**What you need to do:** Find every line in the records below that contains the word "first", matching its case, and copy each of those lines.

[Target pointing data]
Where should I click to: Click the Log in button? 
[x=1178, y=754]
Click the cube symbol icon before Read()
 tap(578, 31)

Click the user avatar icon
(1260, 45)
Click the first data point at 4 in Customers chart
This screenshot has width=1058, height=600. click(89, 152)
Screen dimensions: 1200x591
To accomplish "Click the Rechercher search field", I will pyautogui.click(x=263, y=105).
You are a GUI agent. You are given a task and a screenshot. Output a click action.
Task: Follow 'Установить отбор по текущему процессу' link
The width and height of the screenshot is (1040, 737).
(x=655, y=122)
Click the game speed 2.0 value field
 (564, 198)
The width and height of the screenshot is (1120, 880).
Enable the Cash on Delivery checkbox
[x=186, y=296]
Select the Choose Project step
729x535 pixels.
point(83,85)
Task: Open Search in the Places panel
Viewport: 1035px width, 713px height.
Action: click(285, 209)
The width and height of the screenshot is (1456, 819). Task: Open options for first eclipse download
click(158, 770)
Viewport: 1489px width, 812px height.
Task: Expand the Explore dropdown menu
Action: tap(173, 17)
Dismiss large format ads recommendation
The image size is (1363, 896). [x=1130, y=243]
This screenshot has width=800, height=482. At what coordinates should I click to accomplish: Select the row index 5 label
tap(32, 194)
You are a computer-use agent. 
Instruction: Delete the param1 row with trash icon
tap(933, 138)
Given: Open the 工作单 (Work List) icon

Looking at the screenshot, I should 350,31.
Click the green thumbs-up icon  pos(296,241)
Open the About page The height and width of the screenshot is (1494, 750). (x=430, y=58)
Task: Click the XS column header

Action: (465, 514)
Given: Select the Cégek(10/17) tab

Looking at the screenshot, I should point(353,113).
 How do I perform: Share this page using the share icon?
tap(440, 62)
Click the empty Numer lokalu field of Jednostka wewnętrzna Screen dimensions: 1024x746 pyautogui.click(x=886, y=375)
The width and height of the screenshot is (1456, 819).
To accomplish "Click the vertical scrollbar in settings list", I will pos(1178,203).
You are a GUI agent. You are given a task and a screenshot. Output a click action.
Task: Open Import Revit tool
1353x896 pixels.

**Answer for this exercise:**
Click the first data point at 4 in Customers chart
The width and height of the screenshot is (1456, 819). Task: Open options for first eclipse download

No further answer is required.